Transmission Mediums.
But, there are complexities. Photons do not always travel at their theoretical maximum speed; this also depends on the medium they travel through. They travel at ~225,000,000m/s in water and ~200,000,000m/s in glass.19Speed of Light
In fibre optic cables and copper wires, the typical mediums through which information passes when you access the internet, you get ~200,000,000m/s — similar to glass.
And even with this speed, you can notice the latency. A packet of information travelling from London to Sydney would have to cover a minimum of 17,016km each way, so 34,032km in total for the round trip. This assumes a direct “as the crow flies” route, while in reality, internet cables do not travel in a straight line but have to follow certain geographic features and major population hubs.
But even with this best-case scenario, the latency is 170ms, which is above our 100ms rule, and then note that this is per request. When you load a page in a web application or website, there can be dozens of requests, including images, HTML, CSS, javascript, and many other things. Some of these can run simultaneously, and some of them cannot.

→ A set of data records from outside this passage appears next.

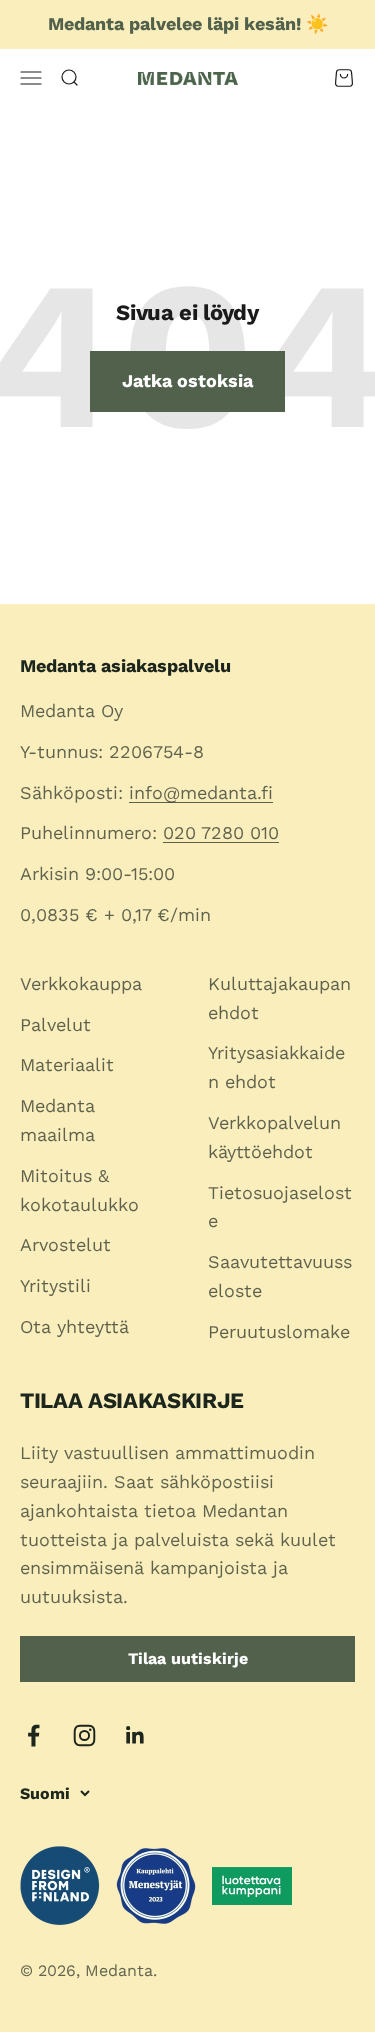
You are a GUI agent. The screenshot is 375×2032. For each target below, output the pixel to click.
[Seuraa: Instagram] (84, 1735)
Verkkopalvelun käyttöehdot (274, 1137)
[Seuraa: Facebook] (33, 1735)
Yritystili (55, 1285)
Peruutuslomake (279, 1331)
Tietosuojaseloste (280, 1207)
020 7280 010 (221, 832)
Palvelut (55, 1024)
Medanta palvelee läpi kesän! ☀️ (188, 23)
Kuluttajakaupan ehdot (279, 998)
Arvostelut (65, 1244)
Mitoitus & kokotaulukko (79, 1190)
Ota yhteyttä (74, 1326)
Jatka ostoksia (187, 380)
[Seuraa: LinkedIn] (135, 1735)
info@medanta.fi (201, 792)
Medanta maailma (57, 1120)
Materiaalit (67, 1064)
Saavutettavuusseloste (280, 1276)
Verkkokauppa (81, 983)
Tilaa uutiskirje (188, 1658)
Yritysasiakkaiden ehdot (276, 1067)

In my rundown on the Fermi Paradox, I previously wrote about how the speed of light may be quite a significant issue in humanity becoming a multi-galaxy species. When the distances are enormous, such as millions of light years, a message you send to one species will be received by a different species — because the recipient will have evolved in the meantime!
Network Hops.
I’ll quote AKF Partners again for this one:
It would be great if our data went straight from our device to the server and back, but again, probably not going to happen. As our packet travels to the server and back to the source it travels through different network devices. The request passes through routers, bridges, and gateways. Each time our data is handed off to the next device, a “network hop” occurs. These hops add more latency than distance. A request that travels 100 miles but makes 5 hops will have more latency than a request that travels 2500 miles with only 2 hops. The more hops are in the line, the more latency.
Processing Time.
Another issue that can cause latency is that the server that receives the message from your browser has to process the request. But, your request is unlikely to be the only request, and in high-traffic situations, perhaps the server cannot handle your request immediately and thus is queued, to be dealt with as soon as there is some capacity (typically a few hundred milliseconds later).
Or, perhaps the request you sent is complex and requires significant server-side processing. For instance, if you ask Blue for an export of your entire project in CSV (Comma Separated Values) format, our server has to generate this file and then send it back, and this cannot be done within 100ms.
This is it for part 1; I’ll soon write part 2, where we dive into how to improve latency in web applications!